Amid rising unemployment, experts believe some people may be turning to this kind of criminal activity to survive.
Fernando Contreras Moreno is a Field Officer for WWF Mexico, he tells The Independent that “low effectiveness of law enforcement, coupled with a high level of corruption, have led Mexico to become a hub for wildlife trafficking.
“Local police do not have adequate training to know when an activity is illegal or not [and] they have a high level of corruption, so when they detect something, the suspect could go free [thanks] to the famous ‘mordida’ [bribe] culture.”
Mexico is one of the world’s most biodiverse countries, home to an estimated 12 percent of the species on the planet.
Yet those populations are under increased threat, due to trafficking and habitat loss. According to the Living Planet Report, Latin America’s animal populations have fallen by 83% since the 1970s.
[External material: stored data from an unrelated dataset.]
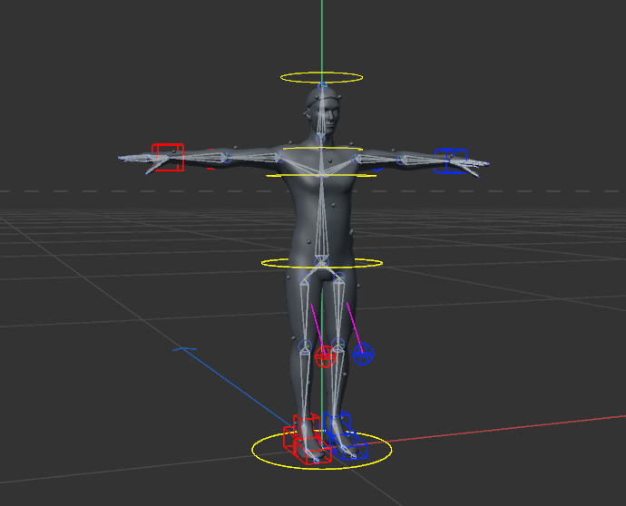The image size is (626, 506).
Task: Click magenta pole line above red sphere
Action: coord(318,325)
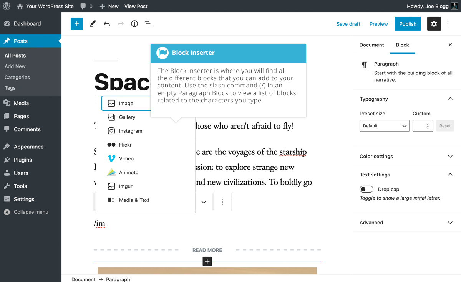The image size is (461, 282).
Task: Switch to the Document tab
Action: (x=371, y=45)
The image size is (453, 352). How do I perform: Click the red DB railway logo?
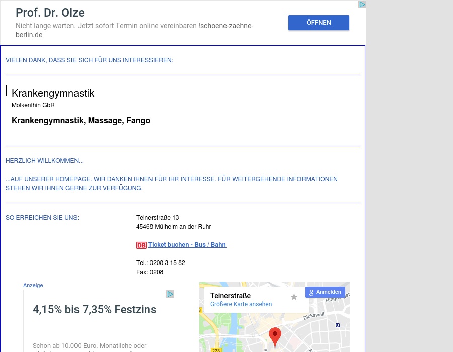click(141, 245)
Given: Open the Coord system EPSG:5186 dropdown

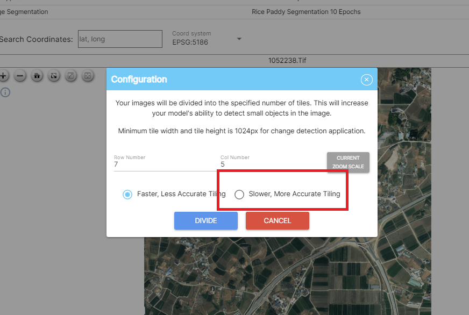Looking at the screenshot, I should pos(238,39).
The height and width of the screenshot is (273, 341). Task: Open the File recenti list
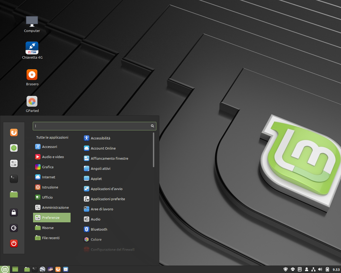click(51, 238)
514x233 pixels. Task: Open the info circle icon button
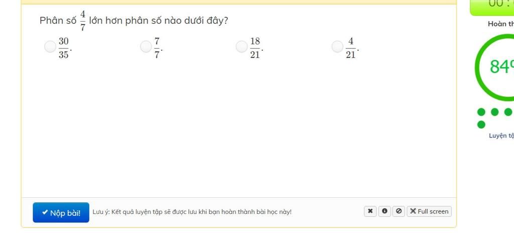[384, 211]
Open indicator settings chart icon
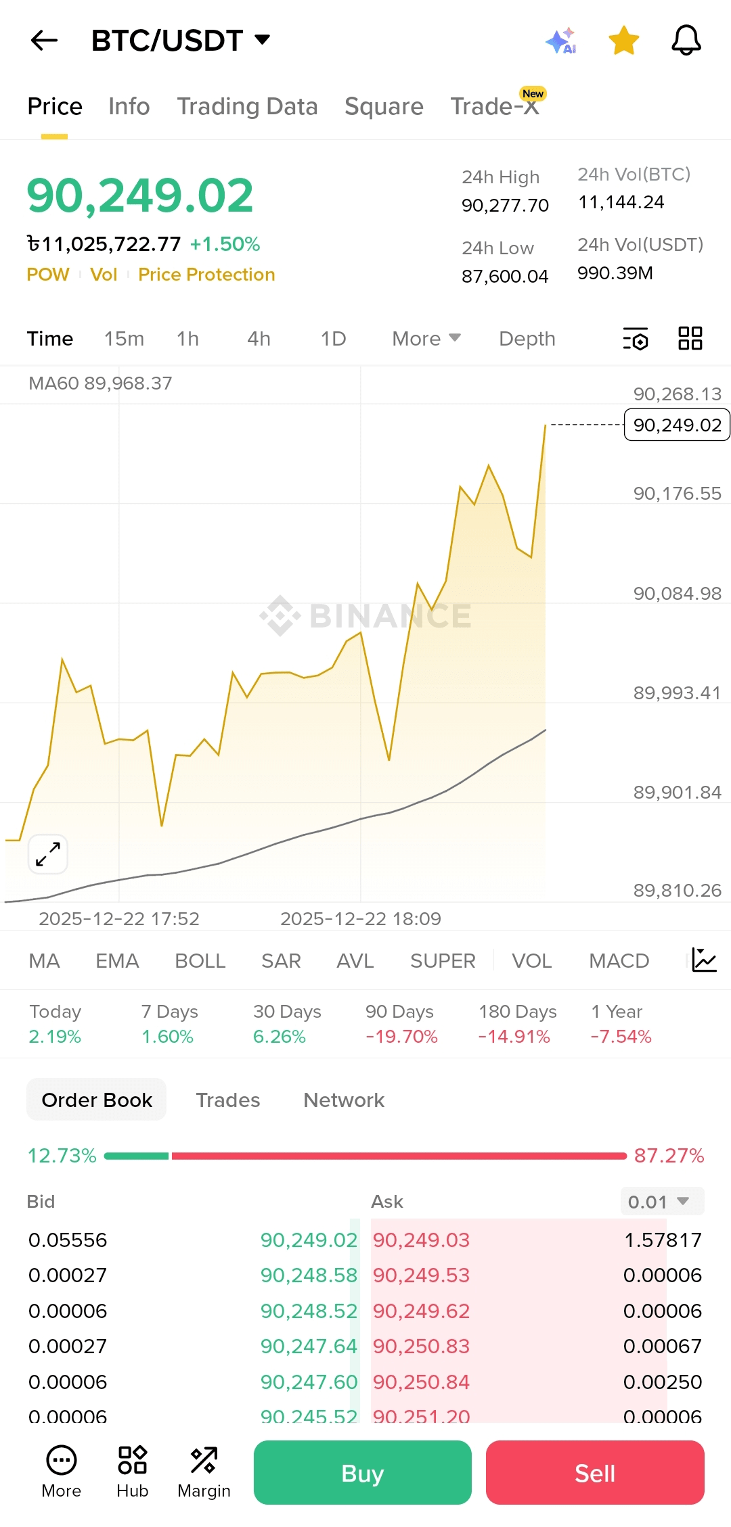This screenshot has height=1527, width=731. 704,960
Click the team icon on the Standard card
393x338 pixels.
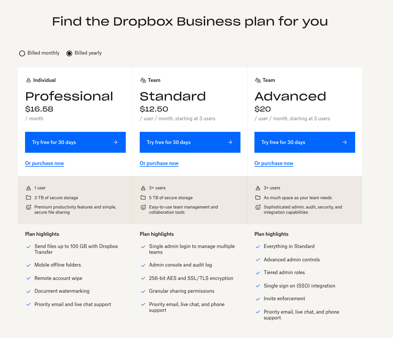click(x=143, y=80)
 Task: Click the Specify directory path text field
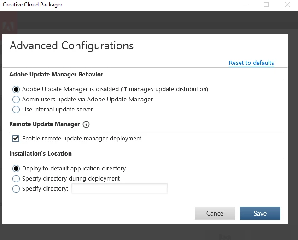pos(119,189)
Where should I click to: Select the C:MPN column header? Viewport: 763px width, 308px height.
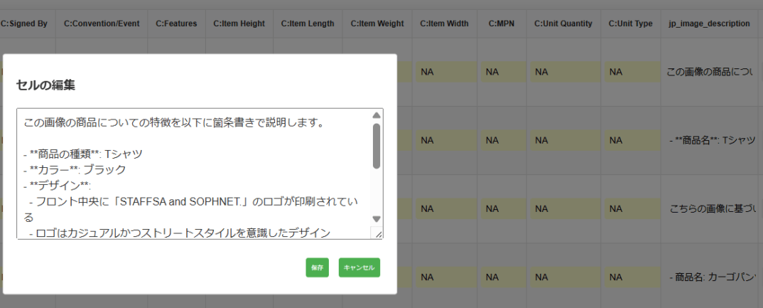502,23
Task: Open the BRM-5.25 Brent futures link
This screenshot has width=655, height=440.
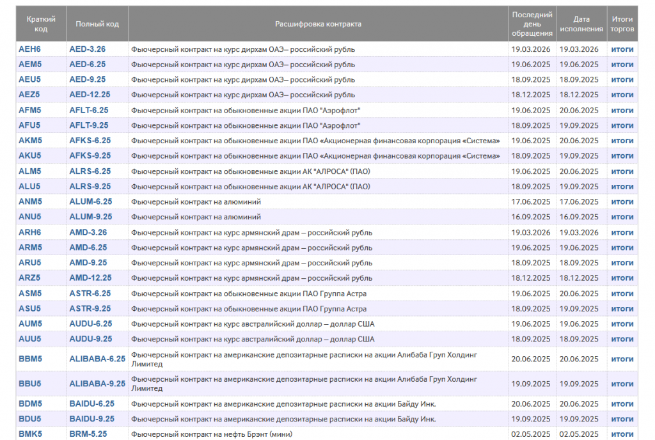Action: 88,434
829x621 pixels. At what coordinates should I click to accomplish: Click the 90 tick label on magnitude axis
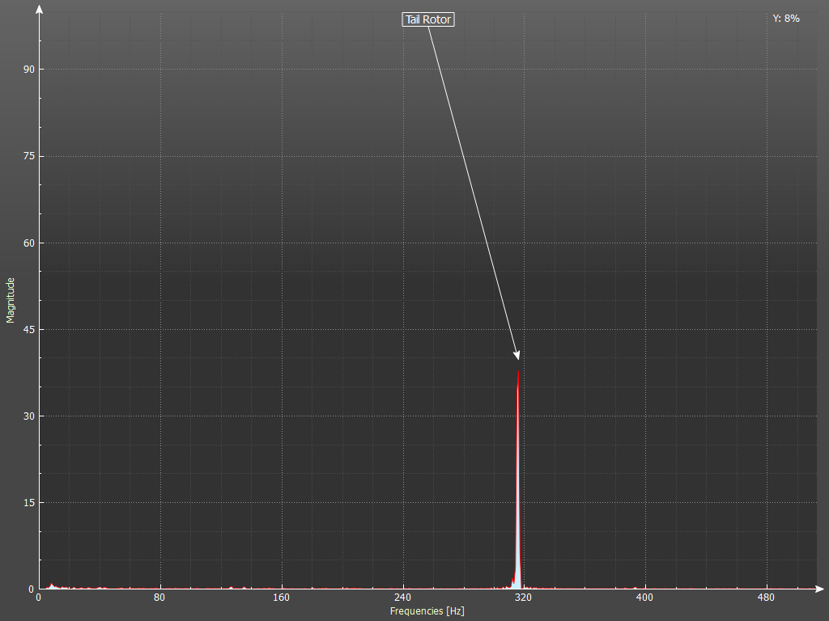click(x=28, y=70)
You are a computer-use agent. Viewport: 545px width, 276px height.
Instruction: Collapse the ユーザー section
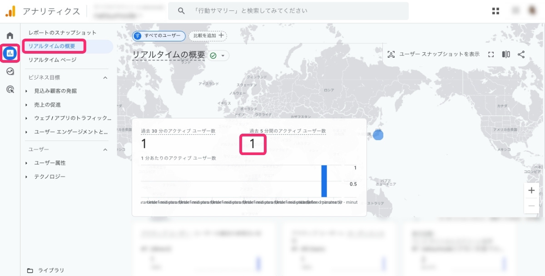pos(105,149)
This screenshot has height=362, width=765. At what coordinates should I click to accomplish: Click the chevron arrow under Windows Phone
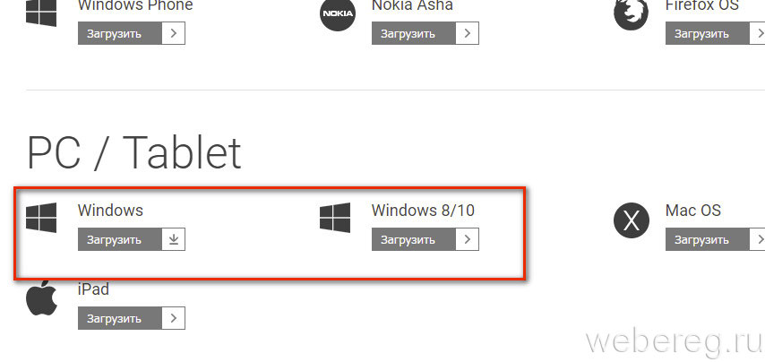click(174, 34)
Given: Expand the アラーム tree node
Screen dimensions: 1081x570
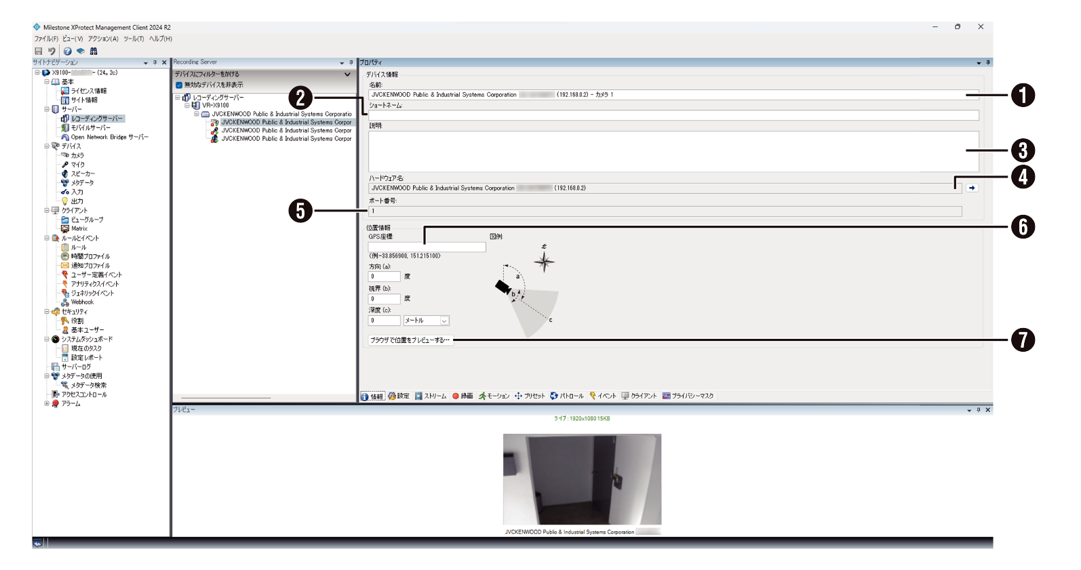Looking at the screenshot, I should (47, 403).
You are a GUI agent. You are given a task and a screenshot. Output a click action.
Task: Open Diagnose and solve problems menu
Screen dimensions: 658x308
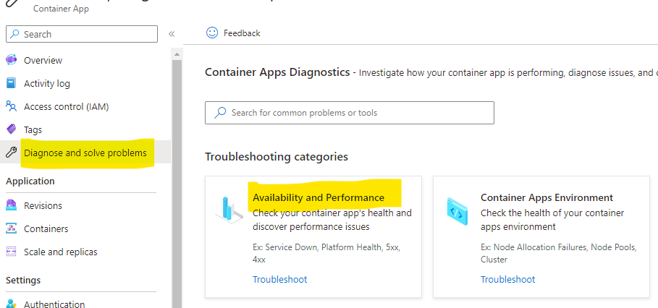click(85, 153)
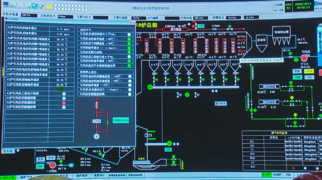
Task: Click the 变频器紧急停止 green button
Action: (121, 120)

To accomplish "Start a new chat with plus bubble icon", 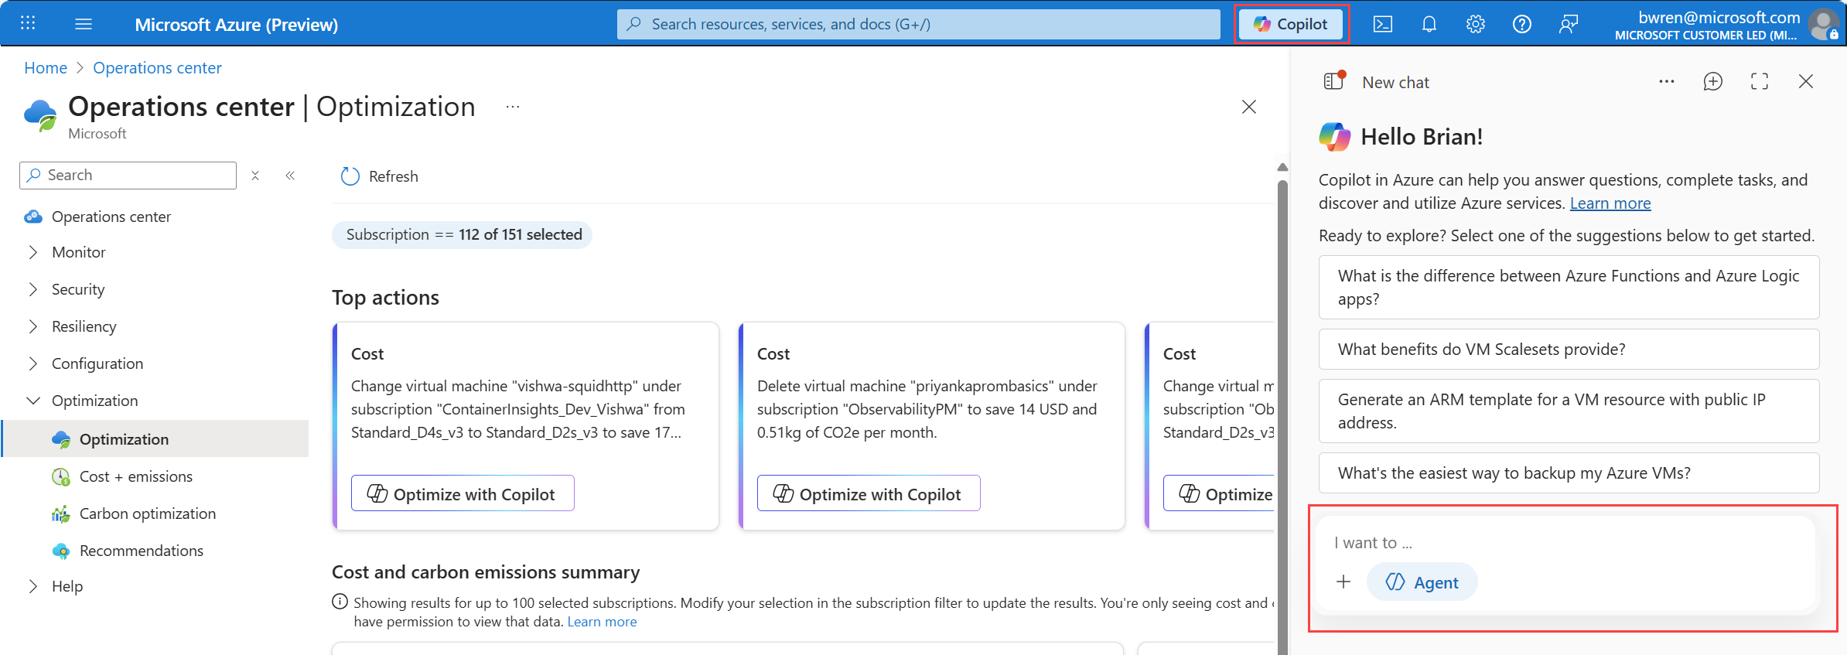I will pos(1712,82).
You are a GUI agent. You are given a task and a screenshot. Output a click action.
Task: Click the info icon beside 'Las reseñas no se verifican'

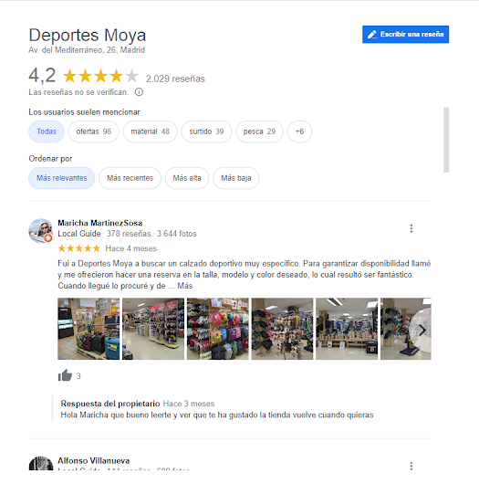pyautogui.click(x=139, y=92)
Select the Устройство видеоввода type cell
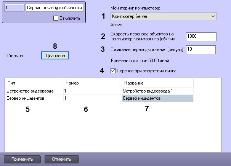This screenshot has height=166, width=231. (x=34, y=91)
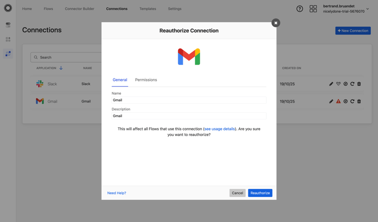The image size is (378, 222).
Task: Open Connector Builder in top navigation
Action: [x=79, y=9]
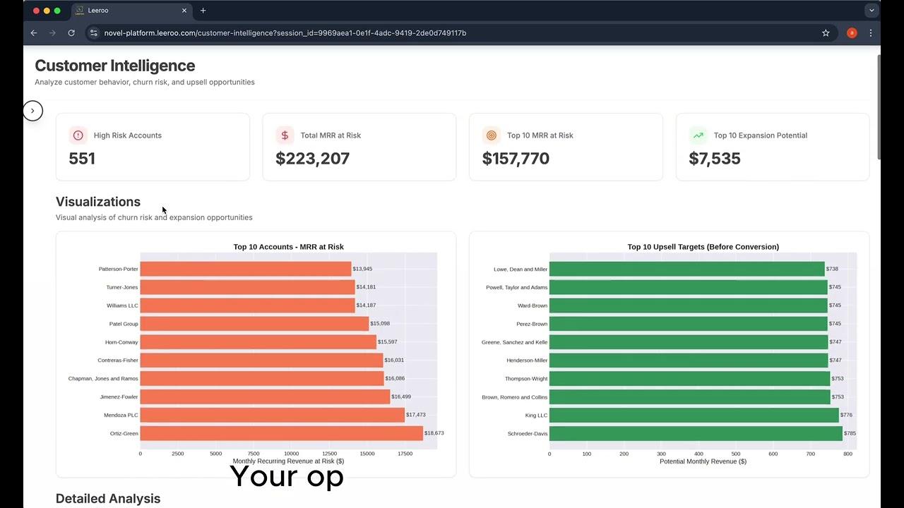Bookmark this page with the star icon
This screenshot has height=508, width=904.
(x=826, y=33)
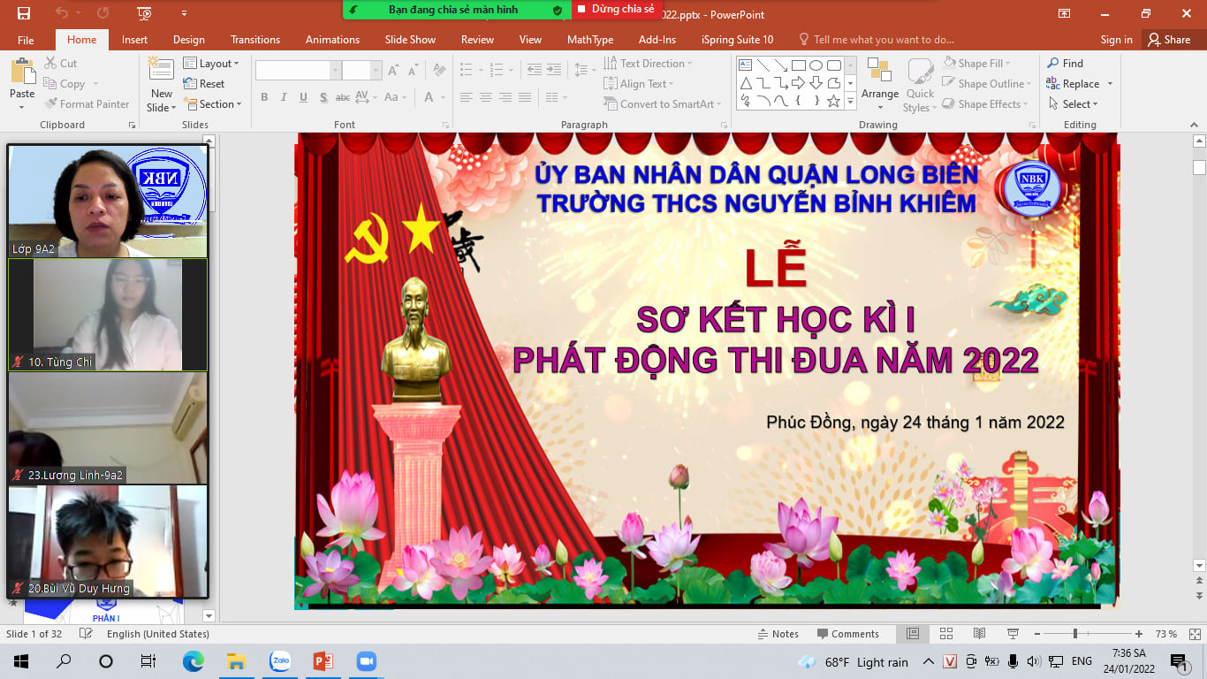Switch to the iSpring Suite 10 tab

[737, 40]
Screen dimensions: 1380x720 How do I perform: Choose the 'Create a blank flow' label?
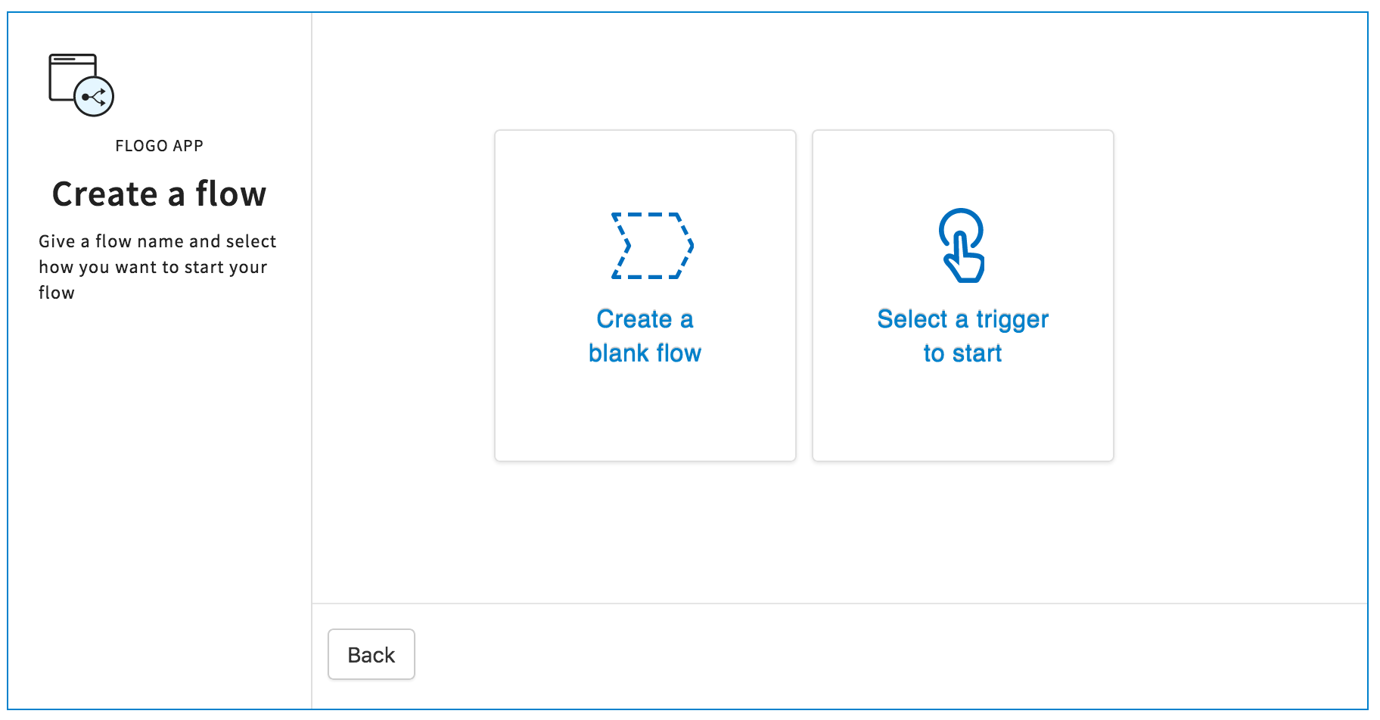[645, 336]
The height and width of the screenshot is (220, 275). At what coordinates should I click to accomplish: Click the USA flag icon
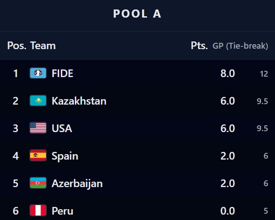(x=38, y=128)
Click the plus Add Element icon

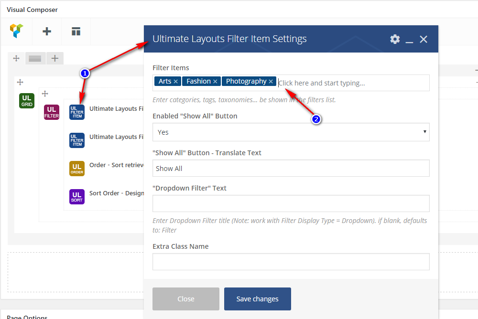click(47, 32)
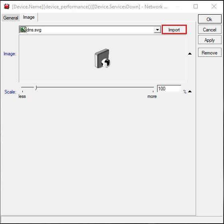Confirm with the Ok button
The image size is (224, 224).
(x=210, y=19)
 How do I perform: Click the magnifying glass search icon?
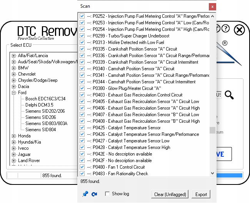point(230,95)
In Mexico, the most frequently trafficked animals include ornamental birds, mainly those of the Psittacidae family, monkeys, freshwater turtles and parts of jaguars, especially the fangs and skin.
Ernesto Zazueta is President of the Zoos, Breeders, and Aquariums association [Azcarm]. He said “In 2019, PROFEPA confiscated [about] 5,000 protected species, in 2020 the number was almost 33,000,” said Zazueta, adding that a lack of funding is compounding the problem. PROFEPA’s 2020 budget was reportedly only 75% of what it was in 2018.
“The way I see it, trafficking has also increased because much of PROFEPA’s budget has been taken away. They have very few inspectors and can’t be searching for traffickers, and the traffickers know that.”
Zazueta cites the case of one man was caught carrying several boxes containing exotic animals – including African pygmy hedgehogs and chinchillas – in broad daylight at a subway station in Mexico City.
PROFEPA stated in September that it was searching for a woman seen walking a Bengal tiger cub through a bustling shopping centre in the capital.